Work item
Extract precisely the lines that run from the line containing "You are a computer-use" to the end of the records below, with both ends included and pictures omitted.

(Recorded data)
========================================

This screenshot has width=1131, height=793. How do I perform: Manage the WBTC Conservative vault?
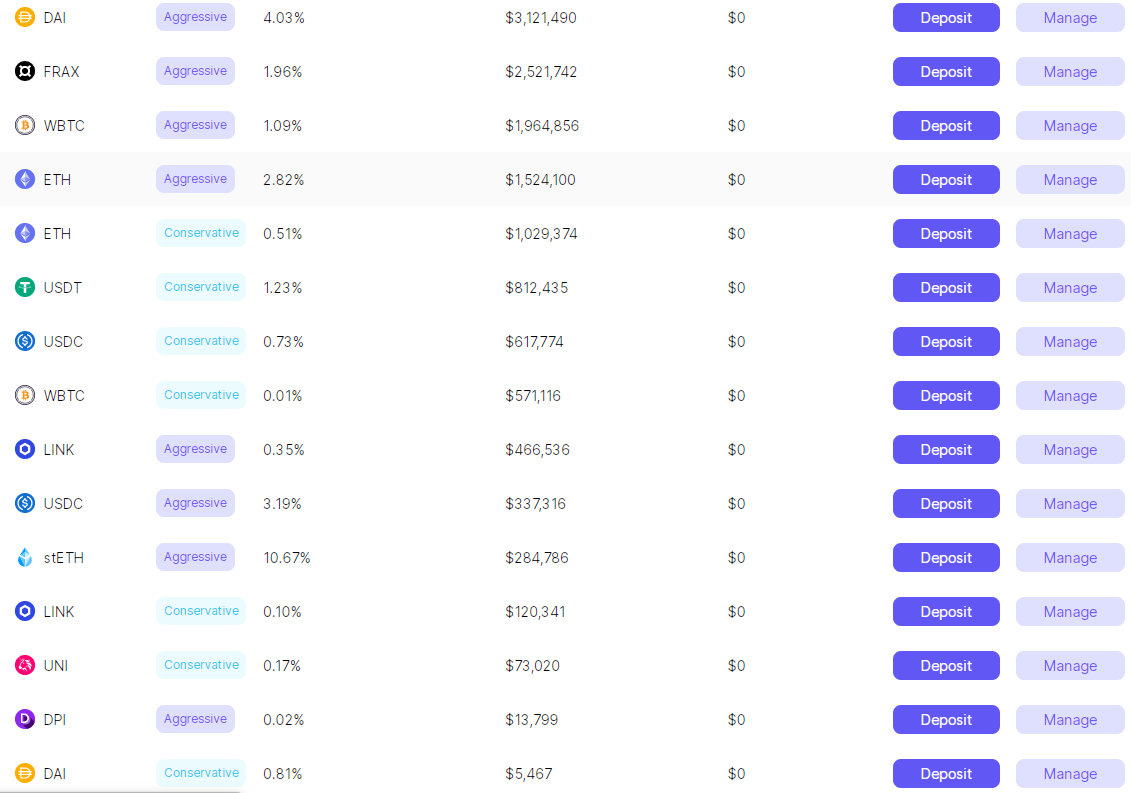(1070, 395)
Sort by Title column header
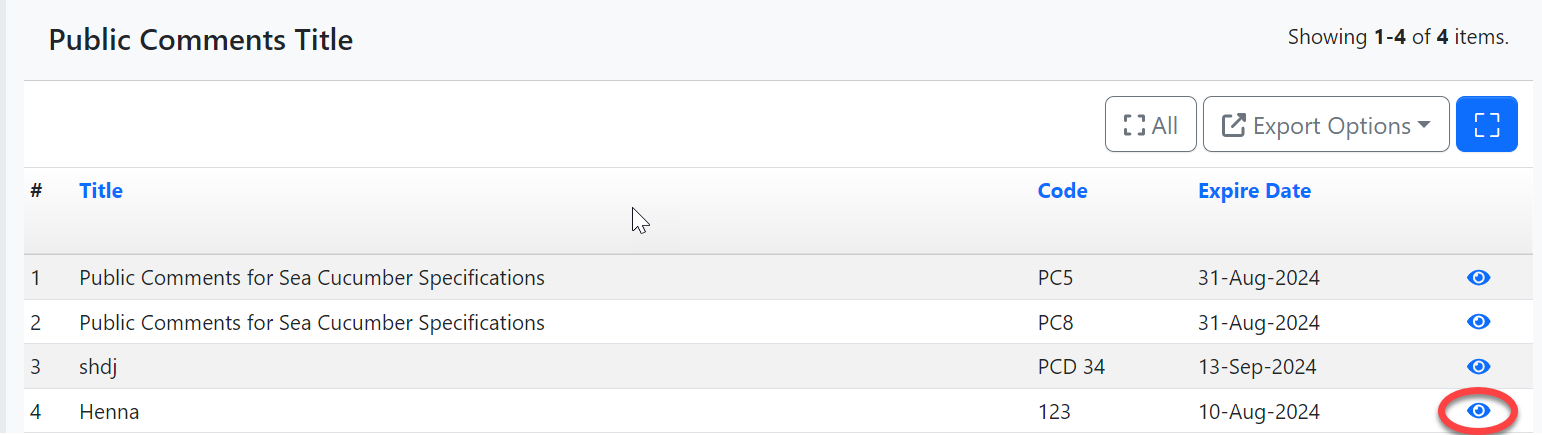Viewport: 1542px width, 435px height. click(101, 191)
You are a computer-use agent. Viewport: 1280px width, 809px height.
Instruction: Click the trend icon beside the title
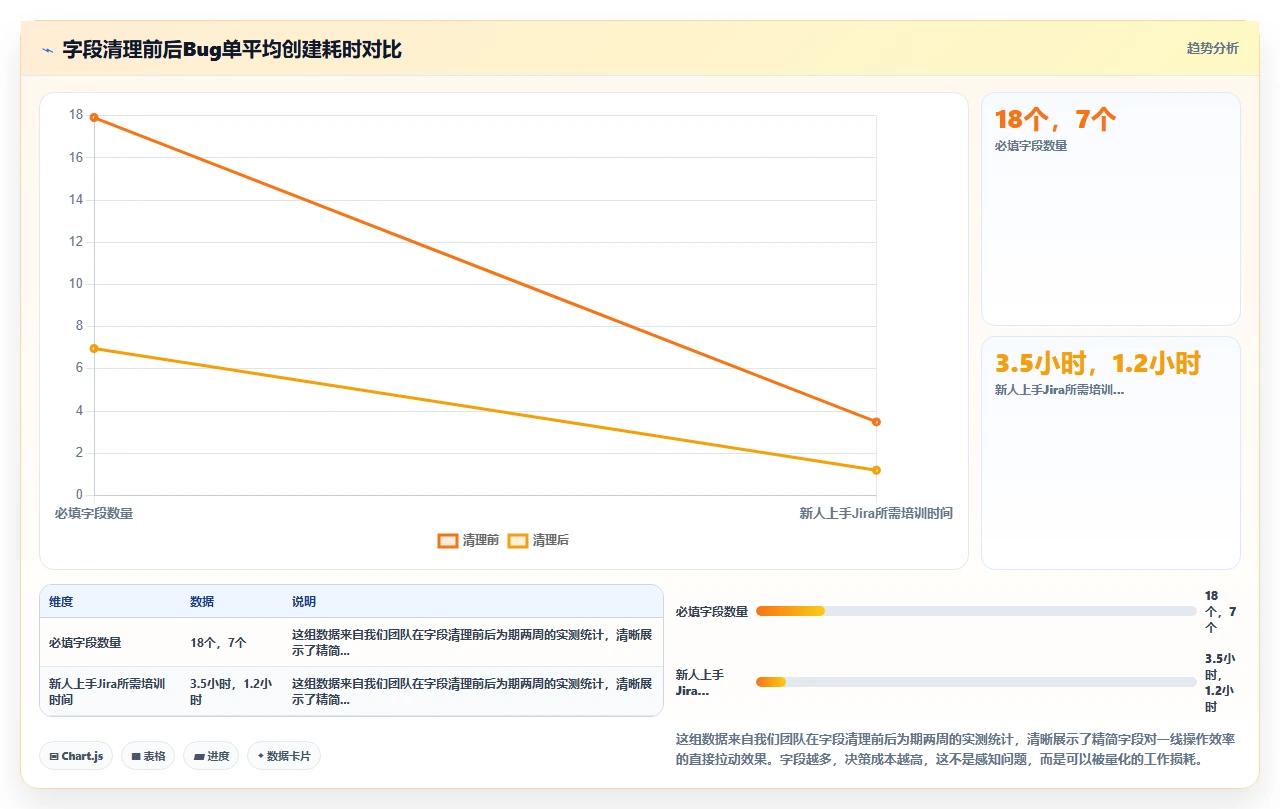pos(48,50)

========================================

Answer to the exercise
You are a computer-use agent. Viewport: 1280px width, 809px height.
Instruction: Click the trend icon beside the title
pos(48,50)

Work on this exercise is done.